The Euro’s first casualty is reporting in. The losses are so big in Greece, ánd the collapse of fiscal discipline so great that I don’t think the ECB, the Germans or anyone else connected to this catastrophe, can yet see clearly that the Euro game is up.
Ambrose Pritchard Evans sums up the bare essential facts.
Greece’s national debt will be 120pc of GDP this year. S&P says it will reach 138pc by 2012. A fiscal squeeze – without any offsetting monetary or exchange stimulus – will cause tax revenues to collapse. Debt will rise higher on a shrinking economic base.
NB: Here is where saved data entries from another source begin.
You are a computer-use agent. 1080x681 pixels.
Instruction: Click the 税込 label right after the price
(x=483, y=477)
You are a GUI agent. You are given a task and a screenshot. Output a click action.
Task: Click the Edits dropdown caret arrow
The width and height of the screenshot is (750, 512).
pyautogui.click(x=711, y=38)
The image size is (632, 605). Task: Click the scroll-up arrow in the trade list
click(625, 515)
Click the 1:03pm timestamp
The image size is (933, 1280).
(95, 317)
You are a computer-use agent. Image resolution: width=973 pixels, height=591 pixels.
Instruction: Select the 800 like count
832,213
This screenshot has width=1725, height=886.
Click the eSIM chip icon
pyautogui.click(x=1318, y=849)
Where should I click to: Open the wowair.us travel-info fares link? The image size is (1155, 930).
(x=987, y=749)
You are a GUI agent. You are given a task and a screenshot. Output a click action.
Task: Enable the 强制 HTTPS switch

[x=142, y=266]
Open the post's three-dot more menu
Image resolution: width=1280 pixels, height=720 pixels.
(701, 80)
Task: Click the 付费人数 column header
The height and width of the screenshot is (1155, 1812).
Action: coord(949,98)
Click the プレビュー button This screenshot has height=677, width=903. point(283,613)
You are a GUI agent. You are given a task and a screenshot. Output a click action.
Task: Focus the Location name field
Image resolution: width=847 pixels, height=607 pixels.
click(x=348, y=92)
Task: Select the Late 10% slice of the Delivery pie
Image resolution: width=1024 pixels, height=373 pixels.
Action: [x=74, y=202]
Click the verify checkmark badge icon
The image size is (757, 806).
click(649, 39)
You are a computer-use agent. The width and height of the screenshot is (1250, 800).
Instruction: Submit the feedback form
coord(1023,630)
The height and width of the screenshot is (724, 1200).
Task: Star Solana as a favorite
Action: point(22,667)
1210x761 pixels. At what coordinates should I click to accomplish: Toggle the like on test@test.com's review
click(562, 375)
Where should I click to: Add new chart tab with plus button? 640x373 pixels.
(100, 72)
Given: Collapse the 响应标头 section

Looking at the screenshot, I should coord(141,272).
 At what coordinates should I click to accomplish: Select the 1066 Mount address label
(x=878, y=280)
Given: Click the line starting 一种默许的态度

Even if Greece can cut wages without setting off mass protest, it lacks the open economy and export sector that may yet save Ireland in similar circumstances. Greece is caught in a textbook deflation trap.
Labour minister Andreas Loverdos says unemployment would reach a million this year – or 22pc, equal to 30m in the US.
Full article HERE.
The EU are trying to imagine rescuing Greece from this mess, but how can they? If they do the catastrophe will only be deferred and the losses be bigger.
Reality is at last arriving into the midst of the Euro, and the One World Government dream, which has fed itself on a 16 year long economic boom, in turn fed by debt on a scale the world has never before experienced. The party’s been so heady, and the rush of power to the centre so beautifully gratifying for the naive fools who claw more and more of it to their breasts, that they are simply unable to face up to the reality of the monster they have created.
The Euro is finished. OK. That’s what this means. But how long will it be before anyone in the EU will even be able to think that, let alone say it? Trichet, head of the ECB? He’d rather lie down and die.